What was the result? Three thousand were baptized that day.
Does it end then and there, that is, on Pentecost day? No. All throughout the Book of Acts — the book sometimes called the “Gospel of the Holy Ghost” — we read of His action, and it’s always the same: building on the work of Jesus, confirming the work of the Apostles, and adding to the Body of Christ.

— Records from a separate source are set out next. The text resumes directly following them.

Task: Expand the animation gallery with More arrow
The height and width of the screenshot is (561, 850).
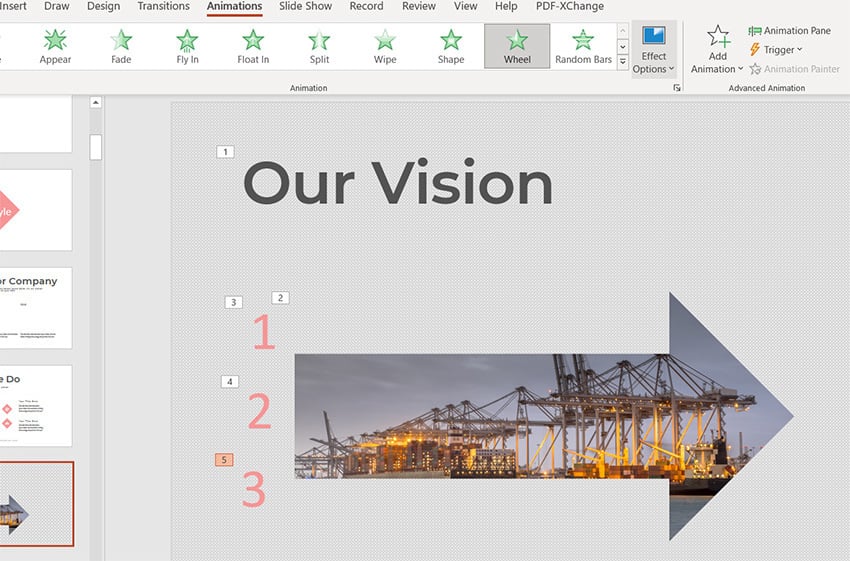Action: (623, 63)
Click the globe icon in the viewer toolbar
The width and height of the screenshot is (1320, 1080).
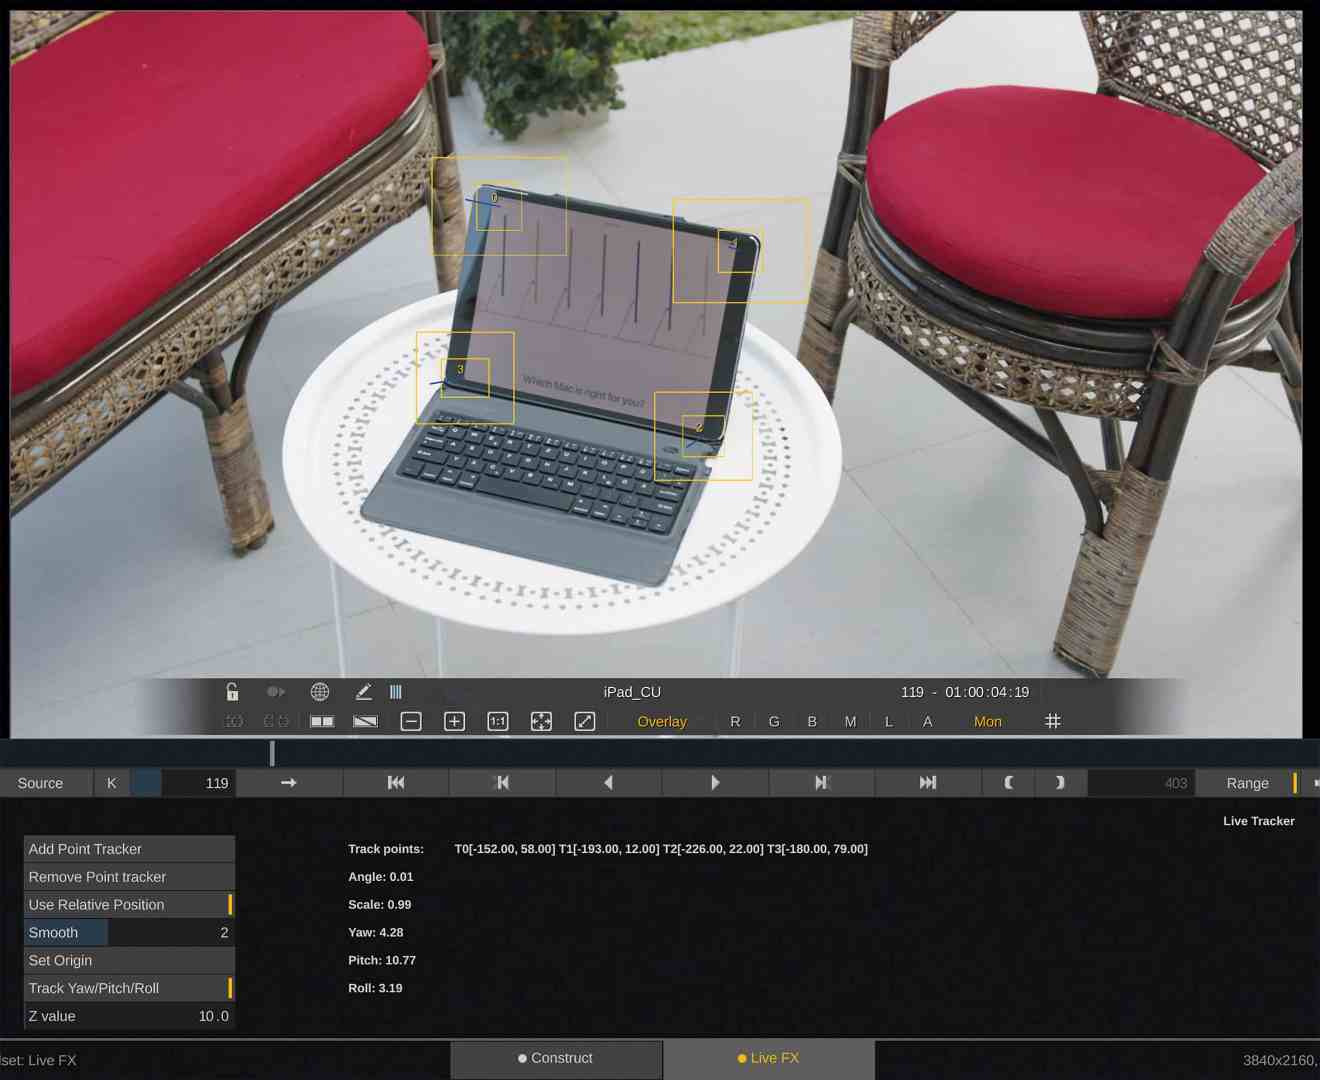pos(319,691)
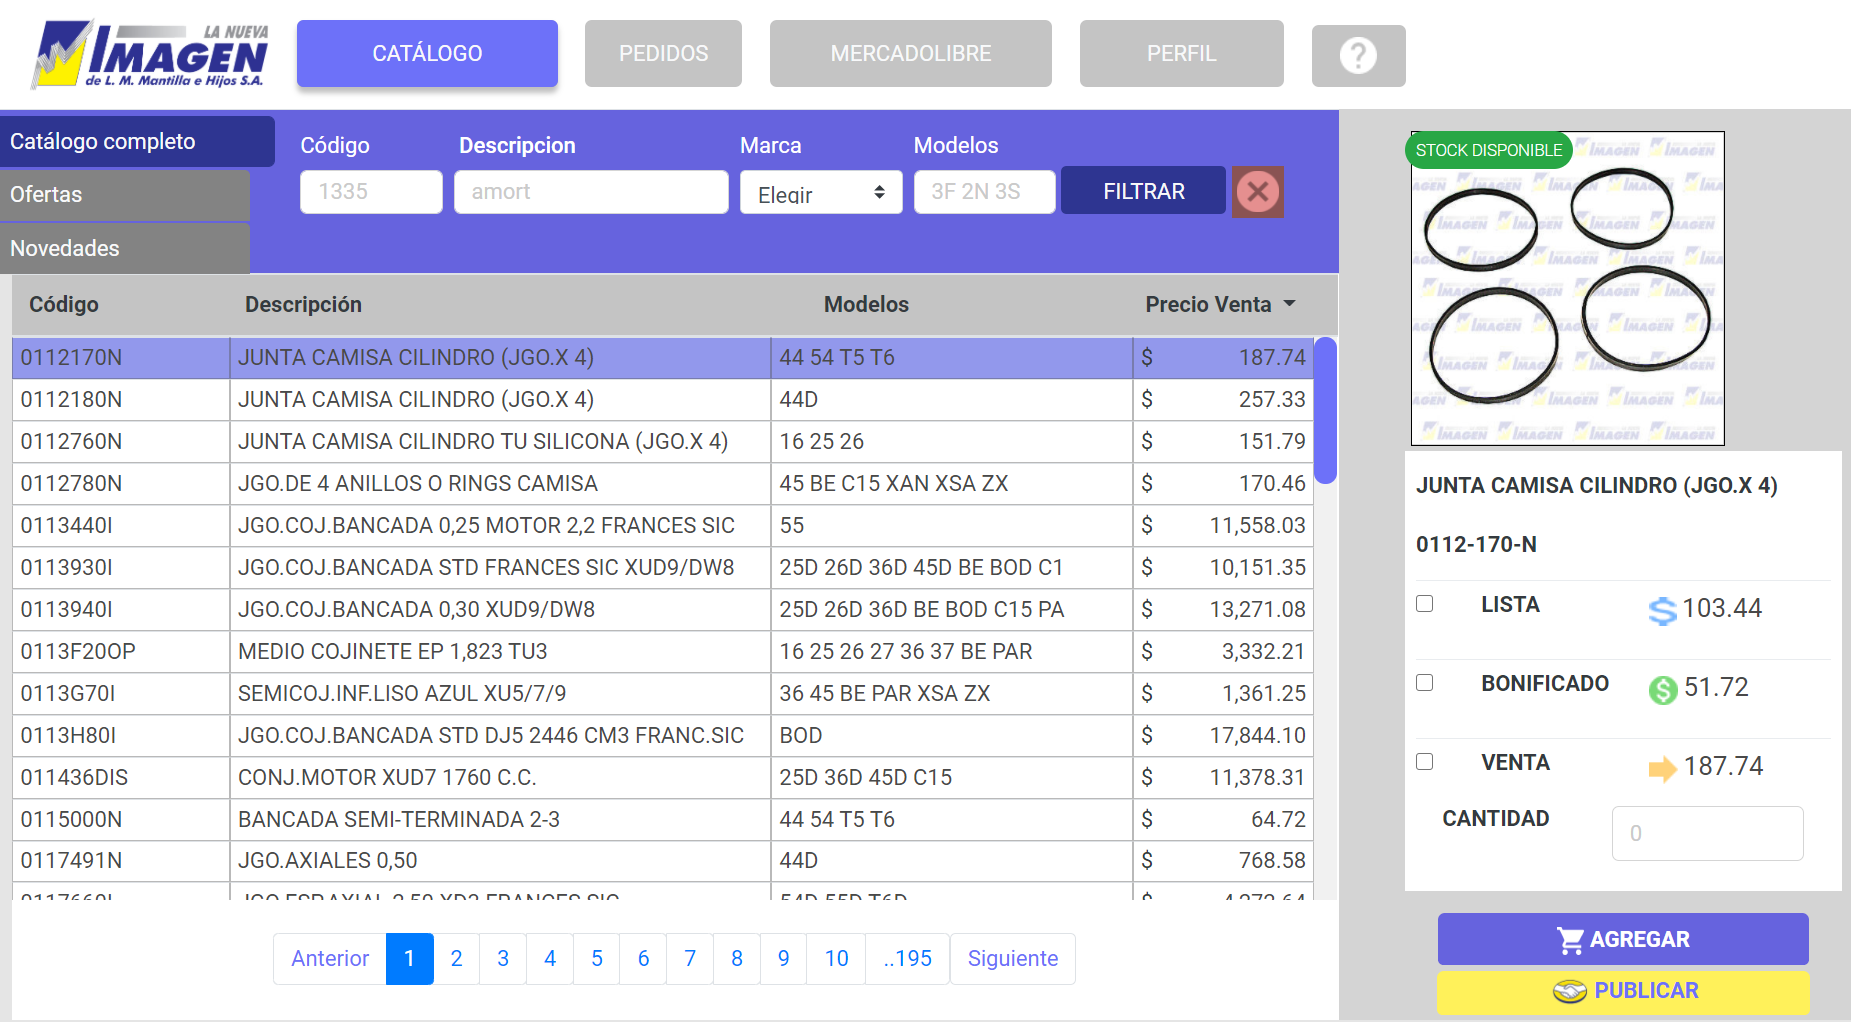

III. The Sanctifier. The Holy Ghost sanctifies each of the faithful. What He does for the Church He also does for each of us singly: He sanctifies us. How? By bestowing on us those gifts we learn about in our catechisms: The seven gifts of the Holy Ghost: wisdom, understanding, counsel, fortitude, knowledge, piety, and fear of the Lord. The virtues are like our rowing the boat, as those little illustrations in the Baltimore Catechisms showed. But the gifts are the wind of the Holy Ghost filling our sails. The virtues perfect our natural powers, whereas the gifts perfect the virtues. The gifts also, in turn, produce in us the fruits of the Holy Ghost, which are the sweet produce of the soul that has cooperated with the Sanctifier: charity, joy, peace, patience, benignity, goodness, long-suffering, mildness, fidelity, modesty, continency, chastity. We call these “fruits” for two reasons: first, they are the produce, or result of living the virtues and the gifts; second, like fruit, they are sweet. St. Thomas Aquinas said that “Every virtuous act which man performs with pleasure is a fruit.” So the list St. Paul gives in Galatians 5, which I’ve just cited, is not exhaustive.

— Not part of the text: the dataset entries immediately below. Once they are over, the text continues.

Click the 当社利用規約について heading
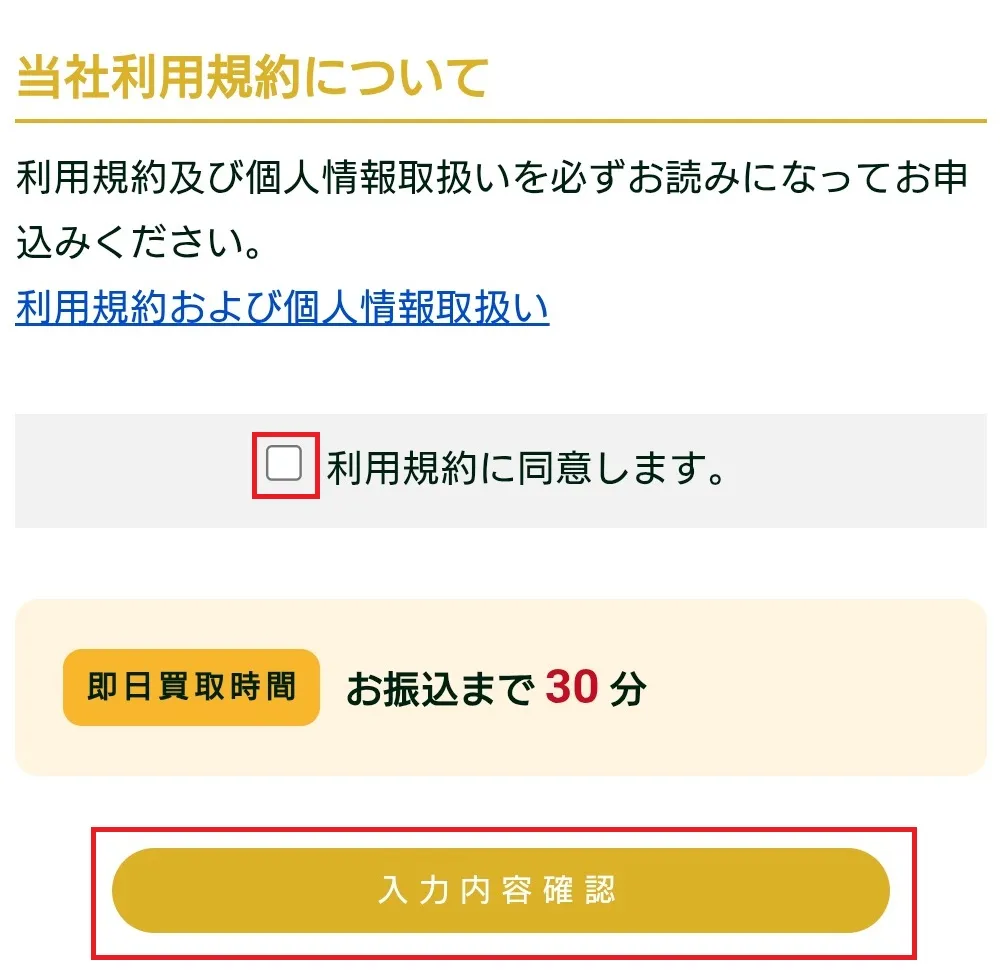Image resolution: width=1000 pixels, height=980 pixels. pos(252,78)

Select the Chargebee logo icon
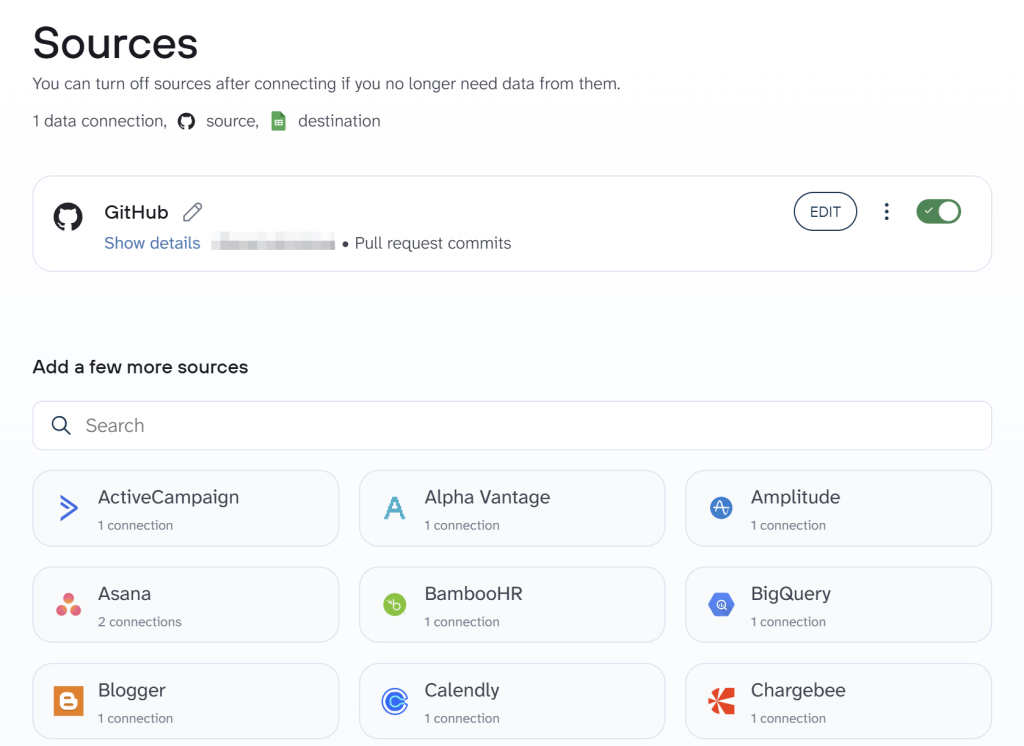coord(721,701)
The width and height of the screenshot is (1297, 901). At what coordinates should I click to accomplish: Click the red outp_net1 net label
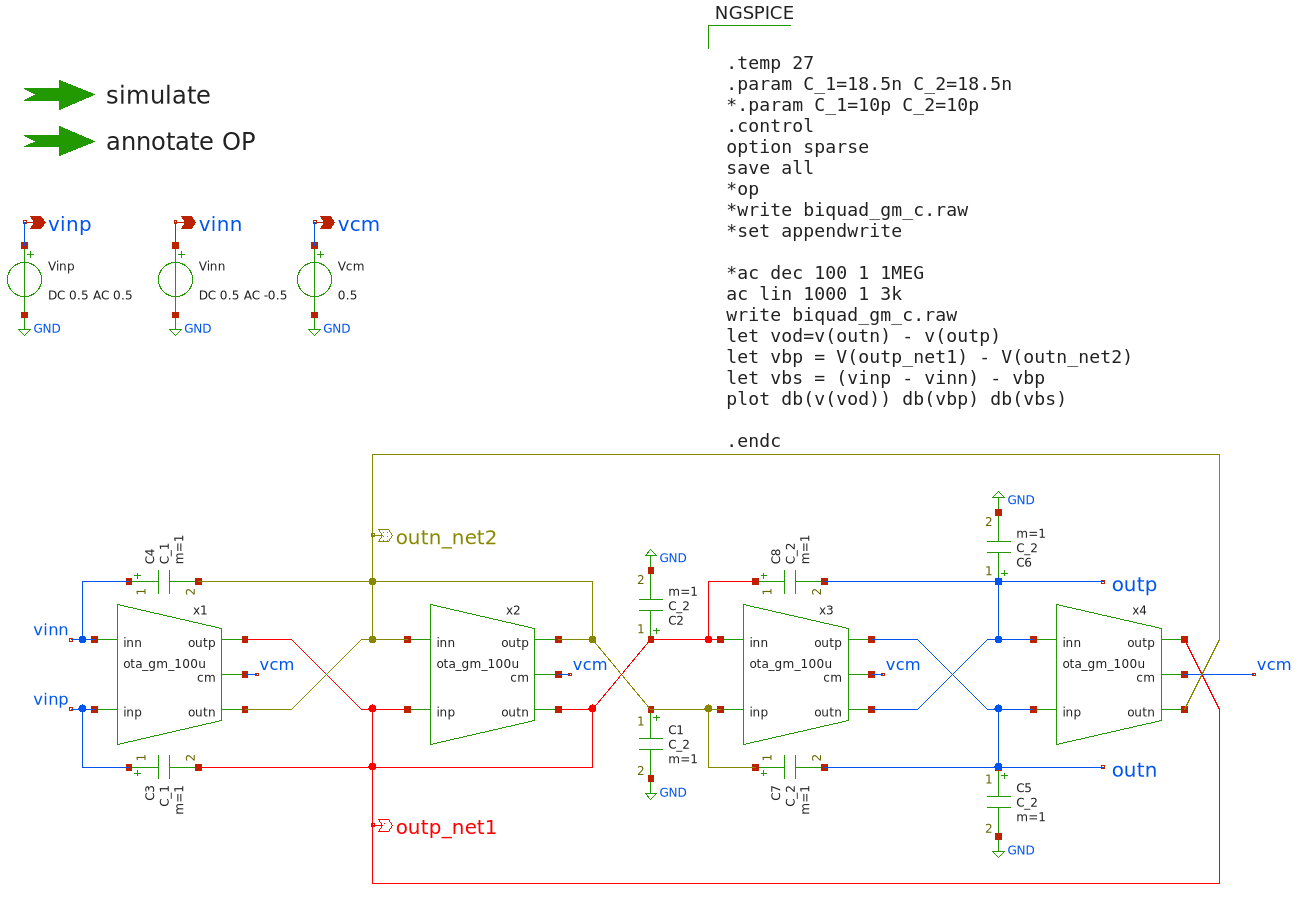(445, 827)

His Spouse. I spoke above of two aspects of the mission of the Holy Ghost — building the Church and sanctifying souls. We see them both in seed in the Holy Ghost’s greatest work, the one appropriated to Him, but which actually precedes His temporal mission. It is His masterpiece: the Incarnation. The head of the Church was made incarnate in Mary’s womb and Mary’s own soul was filled with grace. The Incarnation is the pattern of the work of the Holy Ghost: As He formed Jesus in Mary’s womb; so He informs the Church by being the soul of the Church; so, too, He forms Jesus in the soul of each one of us.